Mohamed Salah Ben Ammar: Les violences au quotidien
«S'il cesse de penser, chaque être humain peut agir en barbare.» Hannah Arendt
Au sein de la famille, dans les établissements scolaires, dans la rue, les transports ou les stades, pas un jour ne se passe sans que des faits divers viennent rappeler combien la violence est désormais ancrée dans la vie du Tunisien. Le déchaînement de brutalité contre des ressortissants de pays d'Afrique de l'Ouest et centrale en février et mars derniers, suivi d’une réplique inattendue, il y a quelques jours, aux abords des locaux du Haut-Commissariat pour les réfugiés, en sont l’illustration la plus récente. Elle a aussi révélé aux yeux du monde combien le Tunisien - souvent décrit comme tolérant et pacifique - pouvait se rendre capable d’exactions jusqu’ici inenvisageables dans ce pays.
Alors que la Tunisie traverse une crise politique et économique dont personne ne voit le bout, que dit cette violence de nous?

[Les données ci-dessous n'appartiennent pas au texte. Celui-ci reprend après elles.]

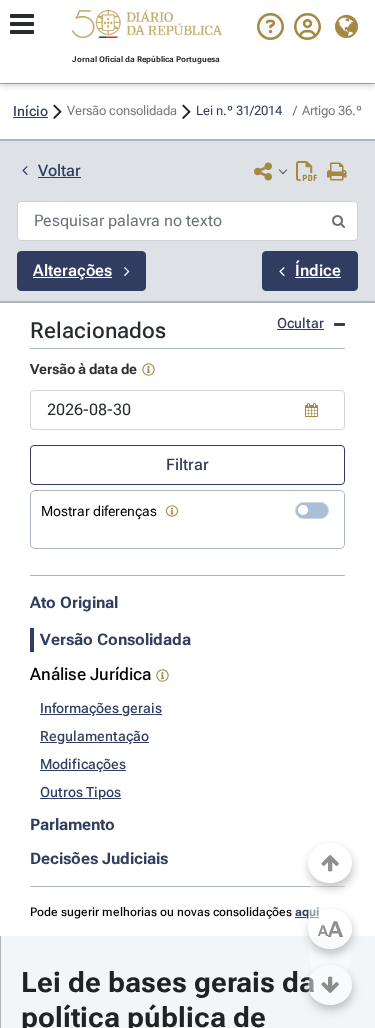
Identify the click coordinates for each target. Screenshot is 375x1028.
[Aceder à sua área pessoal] (307, 35)
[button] (147, 27)
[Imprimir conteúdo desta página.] (337, 173)
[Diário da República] (147, 28)
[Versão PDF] (306, 173)
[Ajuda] (270, 35)
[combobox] (187, 410)
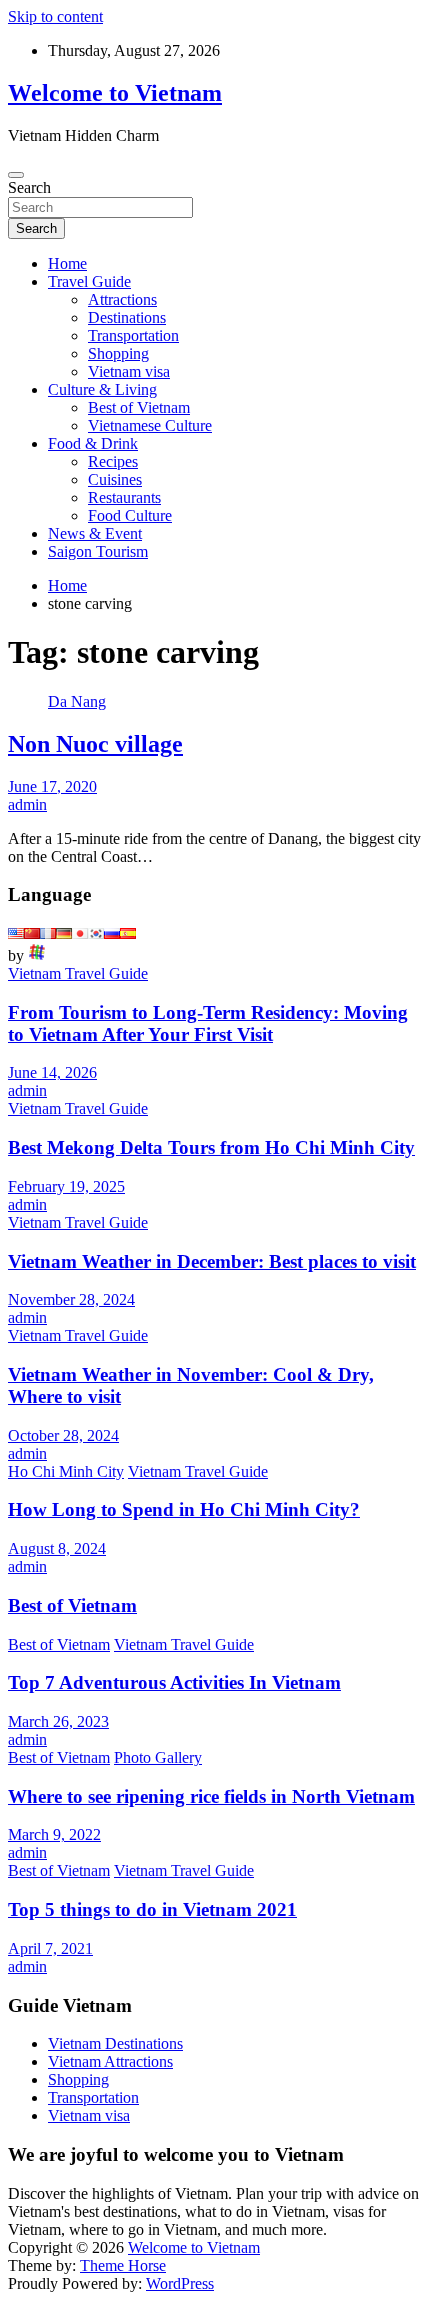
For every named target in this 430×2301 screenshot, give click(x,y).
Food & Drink (93, 443)
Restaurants (124, 497)
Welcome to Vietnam (115, 93)
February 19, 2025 (66, 1186)
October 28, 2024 (63, 1435)
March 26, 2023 (58, 1721)
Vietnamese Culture (150, 425)
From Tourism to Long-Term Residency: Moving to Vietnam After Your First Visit (208, 1023)
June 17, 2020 (52, 786)
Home (67, 263)
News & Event (95, 533)
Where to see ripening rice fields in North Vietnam (211, 1796)
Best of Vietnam (139, 407)
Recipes (113, 461)
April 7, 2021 (50, 1948)
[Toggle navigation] (16, 175)
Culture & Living (102, 389)
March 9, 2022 (54, 1834)
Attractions (122, 299)
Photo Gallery (158, 1757)
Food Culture (130, 515)
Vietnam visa (129, 371)
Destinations (127, 317)
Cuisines (115, 479)
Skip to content (55, 16)
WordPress (180, 2283)
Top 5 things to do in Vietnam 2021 (152, 1909)
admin (27, 804)
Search (29, 187)
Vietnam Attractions (110, 2061)
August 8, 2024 (57, 1548)
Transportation (133, 335)
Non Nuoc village (95, 744)
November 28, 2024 (71, 1299)
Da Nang (77, 701)
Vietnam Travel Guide (78, 973)
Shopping (118, 353)
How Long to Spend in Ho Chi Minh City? (184, 1509)
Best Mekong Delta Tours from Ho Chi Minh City (211, 1147)
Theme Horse (123, 2265)
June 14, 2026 (52, 1072)
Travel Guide (89, 281)
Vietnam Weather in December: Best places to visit (212, 1261)
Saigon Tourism (98, 551)
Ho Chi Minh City (66, 1471)
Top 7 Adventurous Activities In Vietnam (174, 1682)
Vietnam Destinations (115, 2043)
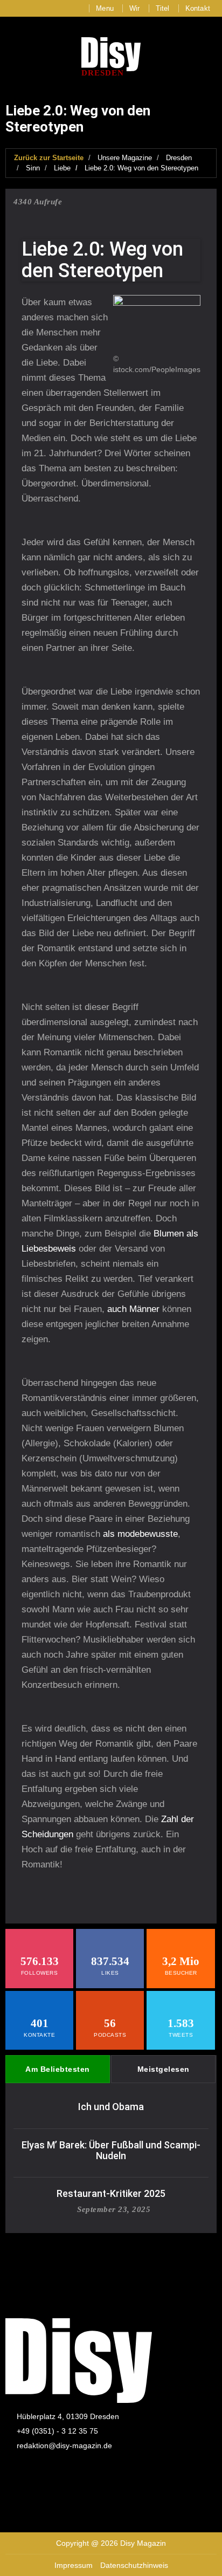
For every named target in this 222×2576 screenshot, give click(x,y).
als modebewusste (140, 1534)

Souvenons-nous de Mohamed Bouazizi, il s’est immolé par le feu suite à un sentiment d’impuissance. Des dizaines d’autres l’ont imité. La révolution tunisienne a donc démarré par un acte de violence des plus insoutenables. L’immolation par le feu en public. Une façon de prendre à témoin la société. Lui crier à la face la douleur qui nous consume et qui a fini par avoir notre peau, au sens propre et figuré.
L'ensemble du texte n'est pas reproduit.